### Source excerpt
<<<<
Trends in Data Storage

by Jaap van Duijvenbode on November 2, 2017

We're in the midst of a data storage revolution. Data storage technologies remained relatively unchanged for decades, but the last several years have introduced a new series of data storage solutions that provide more flexible, cost-efficient, and scalable storage options.

The data storage revolution can be easy to miss. For many, data storage is not exactly the most exciting part of computing—it's an afterthought.

Despite this, understanding the technological advances reshaping the data storage ecosystem is essential in order to store data efficiently and securely. To that end, we've provided an overview of the innovative data storage trends that are now available for everyday business use.

Background: Block Storage

From the 1950s through the 2000s, the fundamentals of data storage remained more or less the same. They were oriented around block storage, in which data is written and read on physical devices.

Of course the types of devices varied. From tape archives and floppy disks to hard disks, storage capacity was minimal (the first hard disk, created in 1956, supported a mere 3.75 megabytes of storage space).
>>>>
Entries on locating words and elements
<<<<
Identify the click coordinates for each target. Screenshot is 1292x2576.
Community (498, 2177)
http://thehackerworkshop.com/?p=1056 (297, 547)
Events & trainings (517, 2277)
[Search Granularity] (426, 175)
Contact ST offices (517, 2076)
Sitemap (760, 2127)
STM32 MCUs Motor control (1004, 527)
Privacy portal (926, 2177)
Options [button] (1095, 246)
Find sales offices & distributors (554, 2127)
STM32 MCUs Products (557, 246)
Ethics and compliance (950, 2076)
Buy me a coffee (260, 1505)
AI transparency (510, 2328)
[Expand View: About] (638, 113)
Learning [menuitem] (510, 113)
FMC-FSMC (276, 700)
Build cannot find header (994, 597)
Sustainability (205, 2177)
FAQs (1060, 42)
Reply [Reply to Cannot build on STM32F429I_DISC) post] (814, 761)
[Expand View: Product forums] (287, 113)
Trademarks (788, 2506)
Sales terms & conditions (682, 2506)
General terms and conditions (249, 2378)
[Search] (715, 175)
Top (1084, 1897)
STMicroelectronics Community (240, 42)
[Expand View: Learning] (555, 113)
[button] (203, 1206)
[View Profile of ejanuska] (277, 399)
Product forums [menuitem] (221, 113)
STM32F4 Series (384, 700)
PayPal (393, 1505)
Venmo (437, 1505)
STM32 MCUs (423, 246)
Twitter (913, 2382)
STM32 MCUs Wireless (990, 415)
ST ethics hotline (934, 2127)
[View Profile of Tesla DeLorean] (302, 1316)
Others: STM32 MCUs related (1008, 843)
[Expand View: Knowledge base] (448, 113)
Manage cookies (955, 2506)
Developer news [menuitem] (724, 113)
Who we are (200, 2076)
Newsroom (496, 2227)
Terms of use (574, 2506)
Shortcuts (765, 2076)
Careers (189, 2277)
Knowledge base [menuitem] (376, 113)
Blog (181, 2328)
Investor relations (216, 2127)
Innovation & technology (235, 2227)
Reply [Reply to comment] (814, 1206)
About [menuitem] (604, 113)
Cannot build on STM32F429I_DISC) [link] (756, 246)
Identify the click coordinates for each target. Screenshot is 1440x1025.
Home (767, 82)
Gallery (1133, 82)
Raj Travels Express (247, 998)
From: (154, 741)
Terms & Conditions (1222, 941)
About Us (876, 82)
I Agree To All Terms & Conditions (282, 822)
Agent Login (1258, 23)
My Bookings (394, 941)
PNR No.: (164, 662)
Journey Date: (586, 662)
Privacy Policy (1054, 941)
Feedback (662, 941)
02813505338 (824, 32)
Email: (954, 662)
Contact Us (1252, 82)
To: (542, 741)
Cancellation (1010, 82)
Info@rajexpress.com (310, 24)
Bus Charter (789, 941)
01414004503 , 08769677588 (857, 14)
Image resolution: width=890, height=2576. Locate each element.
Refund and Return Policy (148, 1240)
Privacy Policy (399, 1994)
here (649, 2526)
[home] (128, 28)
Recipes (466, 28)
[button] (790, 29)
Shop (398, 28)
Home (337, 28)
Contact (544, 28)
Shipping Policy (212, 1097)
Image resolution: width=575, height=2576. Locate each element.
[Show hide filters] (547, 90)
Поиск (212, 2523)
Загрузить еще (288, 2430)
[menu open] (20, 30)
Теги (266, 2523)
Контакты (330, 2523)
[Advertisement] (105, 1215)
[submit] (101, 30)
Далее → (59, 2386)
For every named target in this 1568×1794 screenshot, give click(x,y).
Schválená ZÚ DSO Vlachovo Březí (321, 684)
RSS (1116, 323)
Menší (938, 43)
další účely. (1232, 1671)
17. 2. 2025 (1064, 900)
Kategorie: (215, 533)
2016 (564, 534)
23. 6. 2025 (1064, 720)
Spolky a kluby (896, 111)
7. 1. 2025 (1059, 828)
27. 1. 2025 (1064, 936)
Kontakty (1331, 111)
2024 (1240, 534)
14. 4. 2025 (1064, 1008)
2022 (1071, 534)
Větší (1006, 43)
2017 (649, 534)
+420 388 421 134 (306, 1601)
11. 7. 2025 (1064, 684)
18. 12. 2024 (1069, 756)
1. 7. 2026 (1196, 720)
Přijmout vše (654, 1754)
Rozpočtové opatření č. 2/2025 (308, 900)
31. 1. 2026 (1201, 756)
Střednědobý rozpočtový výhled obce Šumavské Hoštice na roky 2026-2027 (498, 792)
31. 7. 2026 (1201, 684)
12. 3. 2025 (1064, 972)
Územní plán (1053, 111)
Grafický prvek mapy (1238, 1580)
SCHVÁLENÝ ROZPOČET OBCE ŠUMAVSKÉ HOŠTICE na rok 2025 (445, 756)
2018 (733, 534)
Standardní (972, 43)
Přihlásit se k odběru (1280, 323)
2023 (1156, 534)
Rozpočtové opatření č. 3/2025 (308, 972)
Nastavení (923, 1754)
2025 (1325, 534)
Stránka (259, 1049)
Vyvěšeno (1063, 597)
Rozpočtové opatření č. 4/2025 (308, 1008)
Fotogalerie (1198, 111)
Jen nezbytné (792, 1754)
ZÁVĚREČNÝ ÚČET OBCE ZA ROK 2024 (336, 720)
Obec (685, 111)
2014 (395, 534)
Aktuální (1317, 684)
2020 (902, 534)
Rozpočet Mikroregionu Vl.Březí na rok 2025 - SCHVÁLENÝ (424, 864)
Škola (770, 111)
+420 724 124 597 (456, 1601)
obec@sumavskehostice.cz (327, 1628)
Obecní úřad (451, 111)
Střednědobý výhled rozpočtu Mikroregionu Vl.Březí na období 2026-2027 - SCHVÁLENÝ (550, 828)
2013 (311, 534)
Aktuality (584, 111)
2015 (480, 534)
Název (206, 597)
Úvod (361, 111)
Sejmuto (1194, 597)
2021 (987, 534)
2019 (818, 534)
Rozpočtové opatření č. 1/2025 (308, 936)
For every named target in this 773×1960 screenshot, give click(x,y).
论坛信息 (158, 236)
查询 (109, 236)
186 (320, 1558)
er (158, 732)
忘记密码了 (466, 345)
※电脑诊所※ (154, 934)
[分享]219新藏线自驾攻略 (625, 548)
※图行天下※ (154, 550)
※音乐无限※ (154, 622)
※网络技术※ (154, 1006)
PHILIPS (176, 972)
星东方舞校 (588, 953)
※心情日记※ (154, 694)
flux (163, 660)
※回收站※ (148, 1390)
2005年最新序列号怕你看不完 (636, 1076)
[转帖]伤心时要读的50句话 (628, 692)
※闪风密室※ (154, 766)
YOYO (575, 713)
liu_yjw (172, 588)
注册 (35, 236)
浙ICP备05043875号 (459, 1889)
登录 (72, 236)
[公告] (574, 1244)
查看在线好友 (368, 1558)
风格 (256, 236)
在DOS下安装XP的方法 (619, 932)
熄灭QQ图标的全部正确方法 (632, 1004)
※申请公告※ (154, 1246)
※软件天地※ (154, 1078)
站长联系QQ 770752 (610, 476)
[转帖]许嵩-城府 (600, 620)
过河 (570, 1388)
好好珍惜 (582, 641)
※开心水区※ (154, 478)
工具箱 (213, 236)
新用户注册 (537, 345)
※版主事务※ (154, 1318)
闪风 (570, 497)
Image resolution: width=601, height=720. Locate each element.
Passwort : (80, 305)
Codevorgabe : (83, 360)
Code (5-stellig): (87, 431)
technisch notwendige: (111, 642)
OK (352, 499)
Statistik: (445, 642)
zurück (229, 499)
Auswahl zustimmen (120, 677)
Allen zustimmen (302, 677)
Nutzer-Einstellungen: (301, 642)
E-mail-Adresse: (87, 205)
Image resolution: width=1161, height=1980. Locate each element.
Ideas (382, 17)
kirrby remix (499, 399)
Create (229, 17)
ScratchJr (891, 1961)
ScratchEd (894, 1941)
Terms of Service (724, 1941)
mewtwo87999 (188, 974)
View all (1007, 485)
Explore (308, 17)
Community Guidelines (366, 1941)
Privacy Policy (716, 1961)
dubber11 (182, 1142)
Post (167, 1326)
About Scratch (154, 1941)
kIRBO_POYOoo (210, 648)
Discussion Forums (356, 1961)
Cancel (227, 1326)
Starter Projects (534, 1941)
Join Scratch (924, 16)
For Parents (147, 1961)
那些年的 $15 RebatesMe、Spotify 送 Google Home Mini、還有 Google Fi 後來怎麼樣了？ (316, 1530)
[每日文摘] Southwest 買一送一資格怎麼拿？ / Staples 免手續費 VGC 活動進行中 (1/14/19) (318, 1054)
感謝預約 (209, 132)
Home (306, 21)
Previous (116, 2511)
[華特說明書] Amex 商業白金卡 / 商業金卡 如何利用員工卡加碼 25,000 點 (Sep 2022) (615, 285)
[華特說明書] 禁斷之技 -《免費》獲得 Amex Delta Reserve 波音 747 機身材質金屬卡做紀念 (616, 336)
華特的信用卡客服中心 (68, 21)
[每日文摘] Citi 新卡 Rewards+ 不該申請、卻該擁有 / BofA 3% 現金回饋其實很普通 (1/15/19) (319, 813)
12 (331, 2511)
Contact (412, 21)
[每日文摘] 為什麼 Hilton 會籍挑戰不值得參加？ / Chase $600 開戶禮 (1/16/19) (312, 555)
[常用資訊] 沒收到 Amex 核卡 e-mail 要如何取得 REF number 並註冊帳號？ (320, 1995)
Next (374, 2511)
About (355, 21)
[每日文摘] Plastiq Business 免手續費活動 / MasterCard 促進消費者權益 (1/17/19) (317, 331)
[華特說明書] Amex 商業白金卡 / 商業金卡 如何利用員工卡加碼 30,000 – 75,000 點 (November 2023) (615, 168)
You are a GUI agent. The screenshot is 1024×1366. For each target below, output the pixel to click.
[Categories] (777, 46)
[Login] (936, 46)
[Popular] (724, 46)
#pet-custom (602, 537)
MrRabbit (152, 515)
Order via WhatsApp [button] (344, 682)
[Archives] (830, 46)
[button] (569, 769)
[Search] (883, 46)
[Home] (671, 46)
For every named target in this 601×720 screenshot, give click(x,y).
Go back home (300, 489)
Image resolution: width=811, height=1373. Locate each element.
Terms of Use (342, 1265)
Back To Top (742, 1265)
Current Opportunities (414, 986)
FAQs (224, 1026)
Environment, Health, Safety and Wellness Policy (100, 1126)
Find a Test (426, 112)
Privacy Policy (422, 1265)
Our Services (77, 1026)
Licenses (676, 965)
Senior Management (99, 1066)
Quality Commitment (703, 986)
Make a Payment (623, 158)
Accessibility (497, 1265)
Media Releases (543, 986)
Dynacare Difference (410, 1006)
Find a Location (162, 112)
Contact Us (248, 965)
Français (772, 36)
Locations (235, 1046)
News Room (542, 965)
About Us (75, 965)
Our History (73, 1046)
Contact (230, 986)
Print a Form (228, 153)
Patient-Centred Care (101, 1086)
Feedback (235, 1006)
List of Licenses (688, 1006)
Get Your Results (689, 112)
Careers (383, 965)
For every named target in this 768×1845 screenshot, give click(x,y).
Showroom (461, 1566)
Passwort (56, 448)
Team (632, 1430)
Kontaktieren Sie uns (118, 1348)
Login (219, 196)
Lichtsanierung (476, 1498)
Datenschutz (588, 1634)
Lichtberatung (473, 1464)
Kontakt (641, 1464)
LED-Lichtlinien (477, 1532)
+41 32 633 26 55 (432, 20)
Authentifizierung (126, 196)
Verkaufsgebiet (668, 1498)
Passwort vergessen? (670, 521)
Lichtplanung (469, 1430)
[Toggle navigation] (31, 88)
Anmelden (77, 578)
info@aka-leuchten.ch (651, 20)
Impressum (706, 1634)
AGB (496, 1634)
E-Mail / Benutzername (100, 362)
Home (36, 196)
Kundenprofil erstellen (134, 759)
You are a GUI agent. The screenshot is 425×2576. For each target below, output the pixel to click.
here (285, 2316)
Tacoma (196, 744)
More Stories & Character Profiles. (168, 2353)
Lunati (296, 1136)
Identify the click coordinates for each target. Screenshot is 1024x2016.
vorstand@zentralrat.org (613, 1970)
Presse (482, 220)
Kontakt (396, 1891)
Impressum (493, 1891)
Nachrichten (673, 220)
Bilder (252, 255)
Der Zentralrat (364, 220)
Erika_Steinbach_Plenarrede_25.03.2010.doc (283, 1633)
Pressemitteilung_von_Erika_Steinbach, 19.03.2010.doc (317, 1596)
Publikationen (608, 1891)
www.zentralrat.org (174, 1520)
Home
>>>>
### Requirement A
According to the data storage article, how much storage space did the first hard disk support?
### Requirement B
Copy out the stretch of the data storage article from "The data storage revolution" through "on physical devices.".
You will not need the listing.

### Task output A
A mere 3.75 megabytes.

### Task output B
The data storage revolution can be easy to miss. For many, data storage is not exactly the most exciting part of computing—it's an afterthought.

Despite this, understanding the technological advances reshaping the data storage ecosystem is essential in order to store data efficiently and securely. To that end, we've provided an overview of the innovative data storage trends that are now available for everyday business use.

Background: Block Storage

From the 1950s through the 2000s, the fundamentals of data storage remained more or less the same. They were oriented around block storage, in which data is written and read on physical devices.